**WHAT THE EXERCISE ASKS**
With no edits of any kind, print each record that follows.

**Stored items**
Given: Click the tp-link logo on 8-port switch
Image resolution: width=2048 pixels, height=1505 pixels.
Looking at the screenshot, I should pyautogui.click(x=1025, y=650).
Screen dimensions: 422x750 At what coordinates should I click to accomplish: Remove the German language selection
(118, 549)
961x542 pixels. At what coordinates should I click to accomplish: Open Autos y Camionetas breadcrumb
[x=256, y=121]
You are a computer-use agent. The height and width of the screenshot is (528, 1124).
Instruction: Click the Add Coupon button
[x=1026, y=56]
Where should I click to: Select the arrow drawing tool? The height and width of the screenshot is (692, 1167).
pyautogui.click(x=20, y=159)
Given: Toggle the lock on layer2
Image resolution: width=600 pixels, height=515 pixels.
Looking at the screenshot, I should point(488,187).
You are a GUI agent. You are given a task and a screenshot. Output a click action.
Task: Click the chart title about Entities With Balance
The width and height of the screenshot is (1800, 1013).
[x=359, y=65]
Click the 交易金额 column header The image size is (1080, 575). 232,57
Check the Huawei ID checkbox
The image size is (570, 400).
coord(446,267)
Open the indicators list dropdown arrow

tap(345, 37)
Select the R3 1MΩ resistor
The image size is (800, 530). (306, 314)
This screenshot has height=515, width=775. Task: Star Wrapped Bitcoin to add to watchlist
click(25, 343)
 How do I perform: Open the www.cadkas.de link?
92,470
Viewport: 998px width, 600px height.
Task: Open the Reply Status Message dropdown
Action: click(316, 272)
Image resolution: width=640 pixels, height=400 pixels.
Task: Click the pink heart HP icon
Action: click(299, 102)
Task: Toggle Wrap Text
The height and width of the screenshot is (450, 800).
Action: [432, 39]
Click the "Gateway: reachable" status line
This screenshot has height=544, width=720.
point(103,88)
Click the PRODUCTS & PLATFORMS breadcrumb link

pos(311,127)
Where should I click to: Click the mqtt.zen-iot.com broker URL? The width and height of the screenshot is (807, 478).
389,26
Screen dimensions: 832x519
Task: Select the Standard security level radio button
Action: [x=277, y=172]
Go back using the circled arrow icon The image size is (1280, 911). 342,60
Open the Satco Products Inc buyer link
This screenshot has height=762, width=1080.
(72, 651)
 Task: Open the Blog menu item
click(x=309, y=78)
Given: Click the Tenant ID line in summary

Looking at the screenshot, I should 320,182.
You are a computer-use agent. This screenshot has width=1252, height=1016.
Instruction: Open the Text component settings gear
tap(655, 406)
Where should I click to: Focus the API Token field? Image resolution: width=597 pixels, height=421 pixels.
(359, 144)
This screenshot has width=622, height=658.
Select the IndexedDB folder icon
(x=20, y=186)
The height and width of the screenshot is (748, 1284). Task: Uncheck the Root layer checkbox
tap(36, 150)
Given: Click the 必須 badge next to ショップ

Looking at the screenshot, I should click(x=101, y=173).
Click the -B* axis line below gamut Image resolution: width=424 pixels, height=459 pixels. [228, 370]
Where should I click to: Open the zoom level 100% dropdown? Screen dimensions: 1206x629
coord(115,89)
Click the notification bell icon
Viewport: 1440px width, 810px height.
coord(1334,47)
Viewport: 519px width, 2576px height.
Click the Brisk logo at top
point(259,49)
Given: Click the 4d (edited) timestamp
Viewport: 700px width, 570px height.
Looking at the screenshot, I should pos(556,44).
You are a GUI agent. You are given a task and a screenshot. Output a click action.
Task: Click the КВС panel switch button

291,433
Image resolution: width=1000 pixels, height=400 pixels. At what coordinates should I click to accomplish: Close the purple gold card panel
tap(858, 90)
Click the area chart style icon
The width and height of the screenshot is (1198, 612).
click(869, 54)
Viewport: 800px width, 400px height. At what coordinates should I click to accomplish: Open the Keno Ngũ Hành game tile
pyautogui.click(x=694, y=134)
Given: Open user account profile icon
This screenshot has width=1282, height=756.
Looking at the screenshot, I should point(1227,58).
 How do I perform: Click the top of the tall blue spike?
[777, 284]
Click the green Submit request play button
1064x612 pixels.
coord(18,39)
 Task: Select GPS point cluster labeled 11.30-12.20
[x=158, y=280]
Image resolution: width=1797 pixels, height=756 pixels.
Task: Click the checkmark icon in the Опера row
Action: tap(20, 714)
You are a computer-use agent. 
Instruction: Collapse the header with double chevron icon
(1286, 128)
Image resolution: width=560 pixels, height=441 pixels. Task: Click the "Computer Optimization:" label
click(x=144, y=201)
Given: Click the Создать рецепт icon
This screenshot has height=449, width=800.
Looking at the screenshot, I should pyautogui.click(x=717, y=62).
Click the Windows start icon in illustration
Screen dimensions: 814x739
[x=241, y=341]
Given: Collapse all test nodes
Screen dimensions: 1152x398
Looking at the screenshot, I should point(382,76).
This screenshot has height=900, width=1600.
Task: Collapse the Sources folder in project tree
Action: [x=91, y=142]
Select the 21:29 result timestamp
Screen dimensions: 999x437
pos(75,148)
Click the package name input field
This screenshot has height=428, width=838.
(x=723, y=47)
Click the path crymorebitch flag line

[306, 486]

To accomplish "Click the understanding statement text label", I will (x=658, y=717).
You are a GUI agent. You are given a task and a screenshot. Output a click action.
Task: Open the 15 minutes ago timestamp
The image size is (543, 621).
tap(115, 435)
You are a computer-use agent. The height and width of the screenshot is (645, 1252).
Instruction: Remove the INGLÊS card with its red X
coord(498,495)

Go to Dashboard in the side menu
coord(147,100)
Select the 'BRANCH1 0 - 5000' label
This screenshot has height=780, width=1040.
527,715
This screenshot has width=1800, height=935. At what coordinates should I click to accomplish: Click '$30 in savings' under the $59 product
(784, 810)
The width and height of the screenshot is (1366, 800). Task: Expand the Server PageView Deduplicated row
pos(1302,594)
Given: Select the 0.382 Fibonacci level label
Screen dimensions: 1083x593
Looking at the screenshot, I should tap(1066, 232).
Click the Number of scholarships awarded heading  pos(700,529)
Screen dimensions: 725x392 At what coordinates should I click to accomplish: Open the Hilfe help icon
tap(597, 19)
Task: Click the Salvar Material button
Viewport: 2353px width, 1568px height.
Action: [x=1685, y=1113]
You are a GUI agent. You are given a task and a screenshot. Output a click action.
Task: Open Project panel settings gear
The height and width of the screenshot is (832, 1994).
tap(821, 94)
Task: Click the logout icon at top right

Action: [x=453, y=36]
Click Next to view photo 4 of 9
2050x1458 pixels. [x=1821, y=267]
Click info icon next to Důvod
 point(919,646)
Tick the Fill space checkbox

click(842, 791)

**RESPONSE TO THIS TASK**
Given: Click the tp-link logo on 8-port switch
Image resolution: width=2048 pixels, height=1505 pixels.
Looking at the screenshot, I should pyautogui.click(x=1025, y=650).
Screen dimensions: 422x750 At what coordinates should I click to accomplish: Remove the German language selection
(118, 549)
961x542 pixels. At what coordinates should I click to accomplish: Open Autos y Camionetas breadcrumb
[x=256, y=121]
You are a computer-use agent. The height and width of the screenshot is (528, 1124).
Instruction: Click the Add Coupon button
[x=1026, y=56]
Where should I click to: Select the arrow drawing tool? The height and width of the screenshot is (692, 1167).
pyautogui.click(x=20, y=159)
Given: Toggle the lock on layer2
Image resolution: width=600 pixels, height=515 pixels.
Looking at the screenshot, I should point(488,187).
You are a GUI agent. You are given a task and a screenshot. Output a click action.
Task: Click the chart title about Entities With Balance
The width and height of the screenshot is (1800, 1013).
[x=359, y=65]
Click the 交易金额 column header The image size is (1080, 575). 232,57
Check the Huawei ID checkbox
The image size is (570, 400).
coord(446,267)
Open the indicators list dropdown arrow

tap(345, 37)
Select the R3 1MΩ resistor
The image size is (800, 530). (306, 314)
This screenshot has height=515, width=775. Task: Star Wrapped Bitcoin to add to watchlist
click(25, 343)
 How do I perform: Open the www.cadkas.de link?
92,470
Viewport: 998px width, 600px height.
Task: Open the Reply Status Message dropdown
Action: click(316, 272)
Image resolution: width=640 pixels, height=400 pixels.
Task: Click the pink heart HP icon
Action: click(299, 102)
Task: Toggle Wrap Text
The height and width of the screenshot is (450, 800).
Action: [432, 39]
Click the "Gateway: reachable" status line
This screenshot has height=544, width=720.
point(103,88)
Click the PRODUCTS & PLATFORMS breadcrumb link

pos(311,127)
Where should I click to: Click the mqtt.zen-iot.com broker URL? The width and height of the screenshot is (807, 478).
389,26
Screen dimensions: 832x519
Task: Select the Standard security level radio button
Action: [x=277, y=172]
Go back using the circled arrow icon The image size is (1280, 911). 342,60
Open the Satco Products Inc buyer link
This screenshot has height=762, width=1080.
(72, 651)
 Task: Open the Blog menu item
click(x=309, y=78)
Given: Click the Tenant ID line in summary

Looking at the screenshot, I should 320,182.
You are a computer-use agent. This screenshot has width=1252, height=1016.
Instruction: Open the Text component settings gear
tap(655, 406)
Where should I click to: Focus the API Token field? Image resolution: width=597 pixels, height=421 pixels.
(359, 144)
This screenshot has width=622, height=658.
Select the IndexedDB folder icon
(x=20, y=186)
The height and width of the screenshot is (748, 1284). Task: Uncheck the Root layer checkbox
tap(36, 150)
Given: Click the 必須 badge next to ショップ

Looking at the screenshot, I should click(x=101, y=173).
Click the -B* axis line below gamut Image resolution: width=424 pixels, height=459 pixels. [228, 370]
Where should I click to: Open the zoom level 100% dropdown? Screen dimensions: 1206x629
coord(115,89)
Click the notification bell icon
Viewport: 1440px width, 810px height.
coord(1334,47)
Viewport: 519px width, 2576px height.
Click the Brisk logo at top
point(259,49)
Given: Click the 4d (edited) timestamp
Viewport: 700px width, 570px height.
Looking at the screenshot, I should pos(556,44).
You are a GUI agent. You are given a task and a screenshot. Output a click action.
Task: Click the КВС panel switch button

291,433
Image resolution: width=1000 pixels, height=400 pixels. At what coordinates should I click to accomplish: Close the purple gold card panel
tap(858, 90)
Click the area chart style icon
The width and height of the screenshot is (1198, 612).
click(869, 54)
Viewport: 800px width, 400px height. At what coordinates should I click to accomplish: Open the Keno Ngũ Hành game tile
pyautogui.click(x=694, y=134)
Given: Open user account profile icon
This screenshot has width=1282, height=756.
Looking at the screenshot, I should point(1227,58).
 How do I perform: Click the top of the tall blue spike?
[777, 284]
Click the green Submit request play button
1064x612 pixels.
coord(18,39)
 Task: Select GPS point cluster labeled 11.30-12.20
[x=158, y=280]
Image resolution: width=1797 pixels, height=756 pixels.
Task: Click the checkmark icon in the Опера row
Action: tap(20, 714)
You are a computer-use agent. 
Instruction: Collapse the header with double chevron icon
(1286, 128)
Image resolution: width=560 pixels, height=441 pixels. Task: Click the "Computer Optimization:" label
click(x=144, y=201)
Given: Click the Создать рецепт icon
This screenshot has height=449, width=800.
Looking at the screenshot, I should pyautogui.click(x=717, y=62).
Click the Windows start icon in illustration
Screen dimensions: 814x739
[x=241, y=341]
Given: Collapse all test nodes
Screen dimensions: 1152x398
Looking at the screenshot, I should point(382,76).
This screenshot has height=900, width=1600.
Task: Collapse the Sources folder in project tree
Action: [x=91, y=142]
Select the 21:29 result timestamp
Screen dimensions: 999x437
pos(75,148)
Click the package name input field
This screenshot has height=428, width=838.
(x=723, y=47)
Click the path crymorebitch flag line

[306, 486]

To accomplish "Click the understanding statement text label", I will (x=658, y=717).
You are a GUI agent. You are given a task and a screenshot. Output a click action.
Task: Open the 15 minutes ago timestamp
The image size is (543, 621).
tap(115, 435)
You are a computer-use agent. The height and width of the screenshot is (645, 1252).
Instruction: Remove the INGLÊS card with its red X
coord(498,495)

Go to Dashboard in the side menu
coord(147,100)
Select the 'BRANCH1 0 - 5000' label
This screenshot has height=780, width=1040.
527,715
This screenshot has width=1800, height=935. At what coordinates should I click to accomplish: Click '$30 in savings' under the $59 product
(784, 810)
The width and height of the screenshot is (1366, 800). Task: Expand the Server PageView Deduplicated row
pos(1302,594)
Given: Select the 0.382 Fibonacci level label
Screen dimensions: 1083x593
Looking at the screenshot, I should tap(1066, 232).
Click the Number of scholarships awarded heading  pos(700,529)
Screen dimensions: 725x392 At what coordinates should I click to accomplish: Open the Hilfe help icon
tap(597, 19)
Task: Click the Salvar Material button
Viewport: 2353px width, 1568px height.
Action: [x=1685, y=1113]
You are a GUI agent. You are given a task and a screenshot. Output a click action.
Task: Open Project panel settings gear
The height and width of the screenshot is (832, 1994).
tap(821, 94)
Task: Click the logout icon at top right

Action: [x=453, y=36]
Click Next to view photo 4 of 9
2050x1458 pixels. [x=1821, y=267]
Click info icon next to Důvod
 point(919,646)
Tick the Fill space checkbox

click(842, 791)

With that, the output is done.